JASON: So what's interesting about this is, like, I remember before React and Angular, trying to build this myself. And this was back in the days when we called it DHTML instead of JavaScript development. And I built a DHTML that would fetch a page, grab whatever the most outer most div was by ID, grab the inner HTML, find the current div, find that and replace it, right. So that very error prone, but that was the solution, right. It was oh, I want single page apps and I broke a bunch of stuff because I wasn't updating the history, I wasn't updating the location. So my apps you would navigate to one URL and doing this thing replacing stuff which allowed me to make the page feel cool. But I wasn't accounting for all of the stuff that I never got around to and gave up and switched to React because React let me have a router. So you're saying, it's so funny, what's old is new, again, and we go in circles. It's a spiral. It's a spiral upward. We find something hard and then, we pivot to some way to solve that problem and then we solve the problem that was hard over here and we pivot back and it's better and better and better.

MISKO: Yes.

JASON: Unfortunately, we are out of time. I've got to wrap this up. So let me do a quick run of links here. Misko is on Twitter, you can go and follow there. If I didn't get to your question in the chat, please go ask. This is a link to the Qwik repo on GitHubs. So get down, digging into that. If you want to get to the Qwik docs, they're at Qwik.builder.io.
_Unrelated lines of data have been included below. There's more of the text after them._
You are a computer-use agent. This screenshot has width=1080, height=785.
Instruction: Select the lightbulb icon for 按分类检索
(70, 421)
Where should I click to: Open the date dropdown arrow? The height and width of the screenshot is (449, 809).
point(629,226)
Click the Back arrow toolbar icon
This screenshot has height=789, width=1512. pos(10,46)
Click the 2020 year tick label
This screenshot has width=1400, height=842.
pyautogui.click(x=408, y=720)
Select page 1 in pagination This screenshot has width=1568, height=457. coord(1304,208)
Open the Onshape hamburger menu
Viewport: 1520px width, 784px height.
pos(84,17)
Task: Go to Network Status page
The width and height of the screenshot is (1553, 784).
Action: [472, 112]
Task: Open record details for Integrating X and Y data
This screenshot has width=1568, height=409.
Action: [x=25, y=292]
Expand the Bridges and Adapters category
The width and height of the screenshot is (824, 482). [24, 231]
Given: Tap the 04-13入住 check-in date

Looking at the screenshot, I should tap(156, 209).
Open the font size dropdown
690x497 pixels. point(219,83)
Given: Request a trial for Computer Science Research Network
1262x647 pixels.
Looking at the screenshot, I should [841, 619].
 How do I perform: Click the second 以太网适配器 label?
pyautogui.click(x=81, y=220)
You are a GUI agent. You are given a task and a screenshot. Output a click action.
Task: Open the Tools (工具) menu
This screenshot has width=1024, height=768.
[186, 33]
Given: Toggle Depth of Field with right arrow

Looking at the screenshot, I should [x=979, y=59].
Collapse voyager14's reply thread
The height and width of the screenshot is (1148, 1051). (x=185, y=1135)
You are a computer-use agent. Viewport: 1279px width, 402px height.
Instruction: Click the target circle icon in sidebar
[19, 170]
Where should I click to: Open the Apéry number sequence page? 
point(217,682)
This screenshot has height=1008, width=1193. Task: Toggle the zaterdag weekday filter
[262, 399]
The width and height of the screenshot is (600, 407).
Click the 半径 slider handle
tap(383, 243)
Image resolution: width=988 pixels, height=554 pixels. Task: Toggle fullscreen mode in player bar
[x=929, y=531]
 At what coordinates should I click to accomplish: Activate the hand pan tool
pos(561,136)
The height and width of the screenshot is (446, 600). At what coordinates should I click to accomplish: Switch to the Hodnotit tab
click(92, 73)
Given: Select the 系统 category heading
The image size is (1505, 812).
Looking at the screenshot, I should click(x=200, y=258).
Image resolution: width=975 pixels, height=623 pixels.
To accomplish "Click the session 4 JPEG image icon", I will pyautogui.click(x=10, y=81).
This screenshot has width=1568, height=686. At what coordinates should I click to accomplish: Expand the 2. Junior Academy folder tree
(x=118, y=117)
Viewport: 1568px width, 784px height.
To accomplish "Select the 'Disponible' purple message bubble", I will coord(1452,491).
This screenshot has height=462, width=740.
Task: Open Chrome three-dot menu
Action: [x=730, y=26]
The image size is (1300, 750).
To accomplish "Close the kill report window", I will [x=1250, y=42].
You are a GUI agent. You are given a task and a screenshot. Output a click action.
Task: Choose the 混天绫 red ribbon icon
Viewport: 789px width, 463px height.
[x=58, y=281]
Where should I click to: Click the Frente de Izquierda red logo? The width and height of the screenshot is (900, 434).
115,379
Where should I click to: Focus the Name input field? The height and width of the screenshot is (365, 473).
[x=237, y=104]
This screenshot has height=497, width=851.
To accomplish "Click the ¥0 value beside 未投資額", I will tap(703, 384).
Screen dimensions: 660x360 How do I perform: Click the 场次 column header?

We have a little bit about Partytown, we built that, I'll make sure that's published. And one more shout out to White Coat Captioning and Diane who has been with us all day. Thank you so much for being here and that's made possible through Netlify, NX and Backlight all sponsoring the show. While you're checking thing out, go to schedule, we've got Google Calendar and follow on Twtich if you want to be notified when we go live. I'll be doing things on edge functions next week, it'll be a little more casual. We've got Johanns coming in to talk about a whole bunch more. Head over to the schedule, mark your calendar and I'd love to see you, again. Misko, where should people go? Anywhere that I didn't just link if they want to do more with Qwik.

MISKO: Our home page is the best place, from there, you can, there's a link to Discord, come check us out on Discord and, you know, it is early stages, so expect a lot of sharp corners. But very nice Discord community, happy to help.

JASON: Excellent. All right. With that, y'all, we're going to call this one a success. Thank you all so much for hanging out with us today. We are going to have so much more good content. Make sure you stay tuned for when this episode goes live if you want to review. Misko, thanks so much for spending time with us today. This was so much fun.

MISKO: I had fun too, thanks.

JASON: We're going to see you all soon. Thanks y'all.